Ala. R. Crim. P. 12.8
Committee Comments
Rule 12.8(a) is in compliance with Ala. Code 1975, § 12-16-204, which mandates a concurrence of at least twelve (12) grand jurors to find an indictment.
Rule 12.8(b) is taken from Ala. Code 1975, § 12-16-204, which requires the indictment to be endorsed “A True Bill” and signed by the foreman. The directions of that section are mandatory, and an indictment not so endorsed is invalid and will not support a conviction. Whitley v. State, 166 Ala. 42, 52 So. 203 (1910); Layton v. State, 23 Ala. App. 297, 124 So. 406 (1929); Honeycutt v. State, 21 Ala. App. 464, 109 So. 371 (1926).
The signature of the district attorney is permissible but not necessary. Mayo v. State, 36 Ala. App. 557, 60 So. 2d 860 (1952); Hughes v. State, 213 Ala. 555, 105 So. 664 (1925).
Rule 12.8(c) is intended to conserve the time of court and law enforcement personnel spent in issuing and serving a warrant or summons following return of an indictment in those cases in which the defendant already has been charged with the offense by complaint.
Rule 12.8(d) makes explicit the duty of the foreman to inform the court immediately of the inability of the grand jury to find an indictment.
Rule 12.8(e) tracks Ala. Code 1975, § 12-16-203.
Rule 12.8(f)(1) is based upon Ala. Code 1975, § 12-16-200, which states:
“In the investigation of a charge for any indictable offense, the grand jury can receive no other evidence than is given by witnesses before them or furnished by legal documentary evidence, and any witness may be examined and compelled to testify as to any offense within his knowledge without being specially interrogated as to any particular person, time or place.”

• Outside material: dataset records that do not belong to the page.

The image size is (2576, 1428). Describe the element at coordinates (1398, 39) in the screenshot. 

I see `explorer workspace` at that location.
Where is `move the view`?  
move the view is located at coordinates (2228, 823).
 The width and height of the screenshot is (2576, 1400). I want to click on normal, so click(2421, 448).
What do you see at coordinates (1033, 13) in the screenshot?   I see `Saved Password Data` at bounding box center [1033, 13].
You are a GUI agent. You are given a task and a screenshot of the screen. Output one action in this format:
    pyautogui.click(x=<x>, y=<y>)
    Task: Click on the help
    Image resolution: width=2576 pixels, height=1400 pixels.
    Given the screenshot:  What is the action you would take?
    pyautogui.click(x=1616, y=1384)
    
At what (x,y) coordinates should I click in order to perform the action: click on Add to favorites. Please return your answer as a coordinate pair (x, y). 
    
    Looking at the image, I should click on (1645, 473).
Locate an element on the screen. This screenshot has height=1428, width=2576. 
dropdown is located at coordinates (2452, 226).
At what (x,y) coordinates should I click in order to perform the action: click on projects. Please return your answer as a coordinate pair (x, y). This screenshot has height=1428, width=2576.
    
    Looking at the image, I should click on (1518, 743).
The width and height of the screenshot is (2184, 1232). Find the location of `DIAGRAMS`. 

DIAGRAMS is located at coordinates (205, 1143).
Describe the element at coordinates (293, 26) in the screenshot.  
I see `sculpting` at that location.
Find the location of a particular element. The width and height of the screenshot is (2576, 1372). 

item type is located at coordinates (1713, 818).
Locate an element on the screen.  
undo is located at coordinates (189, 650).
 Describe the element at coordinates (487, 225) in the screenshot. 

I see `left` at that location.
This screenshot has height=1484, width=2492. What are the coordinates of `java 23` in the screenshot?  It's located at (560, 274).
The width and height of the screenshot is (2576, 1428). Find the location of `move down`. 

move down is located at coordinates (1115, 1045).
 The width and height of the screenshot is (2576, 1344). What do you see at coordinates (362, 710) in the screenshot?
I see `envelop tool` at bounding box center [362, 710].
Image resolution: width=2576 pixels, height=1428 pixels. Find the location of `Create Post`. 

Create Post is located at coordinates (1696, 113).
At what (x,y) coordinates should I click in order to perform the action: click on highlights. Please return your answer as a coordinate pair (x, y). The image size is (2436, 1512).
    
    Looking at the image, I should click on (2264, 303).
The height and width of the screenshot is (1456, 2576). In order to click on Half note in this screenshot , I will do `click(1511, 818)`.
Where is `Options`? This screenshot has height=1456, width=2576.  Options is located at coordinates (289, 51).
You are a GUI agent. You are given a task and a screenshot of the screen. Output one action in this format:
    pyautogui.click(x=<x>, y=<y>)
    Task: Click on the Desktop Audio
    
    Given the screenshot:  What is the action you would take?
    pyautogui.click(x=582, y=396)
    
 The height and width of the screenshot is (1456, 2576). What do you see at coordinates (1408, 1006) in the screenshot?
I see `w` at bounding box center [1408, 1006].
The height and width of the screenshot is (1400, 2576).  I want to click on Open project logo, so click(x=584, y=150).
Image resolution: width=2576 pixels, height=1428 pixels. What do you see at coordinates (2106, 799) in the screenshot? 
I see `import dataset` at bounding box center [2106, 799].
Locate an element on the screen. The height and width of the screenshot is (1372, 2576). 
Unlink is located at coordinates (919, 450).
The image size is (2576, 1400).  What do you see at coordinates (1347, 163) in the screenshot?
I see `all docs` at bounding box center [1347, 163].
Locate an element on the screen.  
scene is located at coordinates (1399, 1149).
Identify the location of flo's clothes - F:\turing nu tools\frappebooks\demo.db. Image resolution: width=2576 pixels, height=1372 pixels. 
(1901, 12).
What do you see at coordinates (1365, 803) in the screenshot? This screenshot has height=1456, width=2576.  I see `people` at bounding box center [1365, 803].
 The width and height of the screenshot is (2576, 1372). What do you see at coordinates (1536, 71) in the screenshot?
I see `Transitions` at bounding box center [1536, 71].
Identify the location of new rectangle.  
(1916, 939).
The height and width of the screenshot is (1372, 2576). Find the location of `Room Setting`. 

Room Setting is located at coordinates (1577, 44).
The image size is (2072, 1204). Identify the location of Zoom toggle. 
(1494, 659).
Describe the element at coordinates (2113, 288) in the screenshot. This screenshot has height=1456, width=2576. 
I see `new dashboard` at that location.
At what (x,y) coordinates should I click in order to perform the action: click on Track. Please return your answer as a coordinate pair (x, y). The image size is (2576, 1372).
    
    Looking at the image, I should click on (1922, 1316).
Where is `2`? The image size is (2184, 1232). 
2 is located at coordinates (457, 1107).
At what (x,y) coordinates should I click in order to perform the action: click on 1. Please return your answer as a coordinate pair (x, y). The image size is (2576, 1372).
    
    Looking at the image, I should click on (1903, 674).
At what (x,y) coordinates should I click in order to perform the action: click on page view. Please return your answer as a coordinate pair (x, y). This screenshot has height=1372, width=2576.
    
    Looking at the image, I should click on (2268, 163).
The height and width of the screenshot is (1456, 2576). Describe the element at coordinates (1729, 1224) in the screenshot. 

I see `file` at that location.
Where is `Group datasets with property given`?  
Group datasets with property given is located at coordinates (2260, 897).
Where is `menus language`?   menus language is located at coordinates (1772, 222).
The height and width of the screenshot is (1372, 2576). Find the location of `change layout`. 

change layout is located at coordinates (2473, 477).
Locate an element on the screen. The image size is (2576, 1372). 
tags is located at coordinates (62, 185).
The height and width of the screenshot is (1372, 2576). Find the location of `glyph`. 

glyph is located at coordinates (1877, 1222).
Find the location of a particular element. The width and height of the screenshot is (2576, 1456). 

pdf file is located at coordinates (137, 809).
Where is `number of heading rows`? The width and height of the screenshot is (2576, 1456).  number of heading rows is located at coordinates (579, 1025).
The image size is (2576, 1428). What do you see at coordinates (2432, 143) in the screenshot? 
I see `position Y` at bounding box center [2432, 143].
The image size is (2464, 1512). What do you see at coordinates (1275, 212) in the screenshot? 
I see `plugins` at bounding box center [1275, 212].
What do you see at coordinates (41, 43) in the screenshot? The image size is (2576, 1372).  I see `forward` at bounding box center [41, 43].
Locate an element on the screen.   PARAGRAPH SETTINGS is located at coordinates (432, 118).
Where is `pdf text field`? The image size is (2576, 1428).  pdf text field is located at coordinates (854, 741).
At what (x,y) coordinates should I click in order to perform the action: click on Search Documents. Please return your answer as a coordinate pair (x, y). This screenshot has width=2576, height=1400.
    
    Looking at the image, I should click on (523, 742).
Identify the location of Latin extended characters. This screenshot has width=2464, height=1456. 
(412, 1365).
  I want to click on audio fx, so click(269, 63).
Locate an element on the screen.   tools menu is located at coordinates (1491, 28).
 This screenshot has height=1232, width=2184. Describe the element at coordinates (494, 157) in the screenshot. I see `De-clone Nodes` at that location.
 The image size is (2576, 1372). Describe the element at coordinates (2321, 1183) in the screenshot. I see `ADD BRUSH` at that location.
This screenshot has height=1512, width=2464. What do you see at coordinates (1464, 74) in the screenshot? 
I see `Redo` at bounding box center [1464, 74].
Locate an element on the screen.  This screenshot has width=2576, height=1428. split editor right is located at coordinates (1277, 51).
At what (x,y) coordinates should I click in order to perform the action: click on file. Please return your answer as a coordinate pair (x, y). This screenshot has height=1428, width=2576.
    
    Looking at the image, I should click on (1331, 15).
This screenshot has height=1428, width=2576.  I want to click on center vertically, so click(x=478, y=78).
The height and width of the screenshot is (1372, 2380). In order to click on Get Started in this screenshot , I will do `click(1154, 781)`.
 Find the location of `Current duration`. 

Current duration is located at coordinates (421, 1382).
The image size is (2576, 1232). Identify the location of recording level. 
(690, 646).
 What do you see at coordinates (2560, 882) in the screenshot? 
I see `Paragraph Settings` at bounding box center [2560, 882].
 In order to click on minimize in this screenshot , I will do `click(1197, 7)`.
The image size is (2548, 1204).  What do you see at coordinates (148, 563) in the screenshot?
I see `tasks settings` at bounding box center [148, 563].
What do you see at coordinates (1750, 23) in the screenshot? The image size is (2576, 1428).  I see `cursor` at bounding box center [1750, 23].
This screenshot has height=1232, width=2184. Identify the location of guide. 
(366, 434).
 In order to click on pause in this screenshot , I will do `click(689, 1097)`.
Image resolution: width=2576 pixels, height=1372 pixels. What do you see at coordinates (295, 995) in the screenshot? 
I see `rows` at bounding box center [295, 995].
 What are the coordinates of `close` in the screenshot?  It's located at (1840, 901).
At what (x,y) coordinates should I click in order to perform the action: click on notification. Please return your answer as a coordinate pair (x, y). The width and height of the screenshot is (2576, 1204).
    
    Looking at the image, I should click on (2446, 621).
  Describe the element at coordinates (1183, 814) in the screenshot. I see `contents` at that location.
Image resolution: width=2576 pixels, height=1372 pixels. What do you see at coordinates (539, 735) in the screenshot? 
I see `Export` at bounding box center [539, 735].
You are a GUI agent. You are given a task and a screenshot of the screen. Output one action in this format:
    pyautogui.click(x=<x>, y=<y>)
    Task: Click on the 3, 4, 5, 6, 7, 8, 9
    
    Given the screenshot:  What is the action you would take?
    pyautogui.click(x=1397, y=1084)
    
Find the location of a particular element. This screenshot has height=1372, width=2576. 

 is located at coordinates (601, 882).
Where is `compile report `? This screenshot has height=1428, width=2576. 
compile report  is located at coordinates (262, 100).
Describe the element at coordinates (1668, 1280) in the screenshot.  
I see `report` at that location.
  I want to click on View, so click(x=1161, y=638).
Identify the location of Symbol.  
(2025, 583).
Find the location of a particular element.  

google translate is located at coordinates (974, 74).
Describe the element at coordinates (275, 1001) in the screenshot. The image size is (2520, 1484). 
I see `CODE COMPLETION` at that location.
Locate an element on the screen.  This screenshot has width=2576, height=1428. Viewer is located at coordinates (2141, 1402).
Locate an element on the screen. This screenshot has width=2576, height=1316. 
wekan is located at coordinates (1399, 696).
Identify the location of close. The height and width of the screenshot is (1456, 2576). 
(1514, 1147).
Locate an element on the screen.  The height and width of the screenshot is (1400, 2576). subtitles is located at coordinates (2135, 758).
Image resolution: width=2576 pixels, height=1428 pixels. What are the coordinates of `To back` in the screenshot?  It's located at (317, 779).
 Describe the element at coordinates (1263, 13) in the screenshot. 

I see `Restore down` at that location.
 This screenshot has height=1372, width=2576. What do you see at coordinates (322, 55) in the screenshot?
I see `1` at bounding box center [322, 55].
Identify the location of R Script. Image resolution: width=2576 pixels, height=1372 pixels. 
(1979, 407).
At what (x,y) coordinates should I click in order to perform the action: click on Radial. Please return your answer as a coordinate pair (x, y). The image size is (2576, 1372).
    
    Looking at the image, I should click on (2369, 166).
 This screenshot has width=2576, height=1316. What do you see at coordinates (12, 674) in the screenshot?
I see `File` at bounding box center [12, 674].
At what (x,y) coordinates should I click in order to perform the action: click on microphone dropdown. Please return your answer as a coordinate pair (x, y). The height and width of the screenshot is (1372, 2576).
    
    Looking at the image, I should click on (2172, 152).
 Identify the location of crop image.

Subsection 12.8(f)(1) is based on firmly established case law that a grand jury is permitted to receive and indict on hearsay evidence alone, if furnished by a witness appearing before the grand jury. Costello v. United States, 350 U.S. 359, 76S. Ct. 406, 100 L. Ed. 397 (1956); Douglas v. State, 42 Ala. App. 314, 163 So. 2d 477 (1963); Washington v. State, 63 Ala. 189 (1879).
Subsection 12.8(f)(2) is based on Alabama case law. In Fikes v. State, 263 Ala. 89, 81 So. 2d 303 (1955), the Alabama Supreme Court stated, “If legal evidence is given, … an indictment is not subject to be quashed because there was illegal evidence also given.” There is no authority in Alabama on what constitutes “illegal evidence,” but the implication of the Fikes case is that a coerced confession and illegally obtained evidence may be “illegal” evidence. Thus, an indictment based solely upon a coerced confession or other illegal evidence would be subject to dismissal, but if based in part on legal evidence and only in part on illegal evidence, it would not be subject to dismissal.
See Boulden v. State, 278 Ala. 437, 179 So. 2d 20 (1965).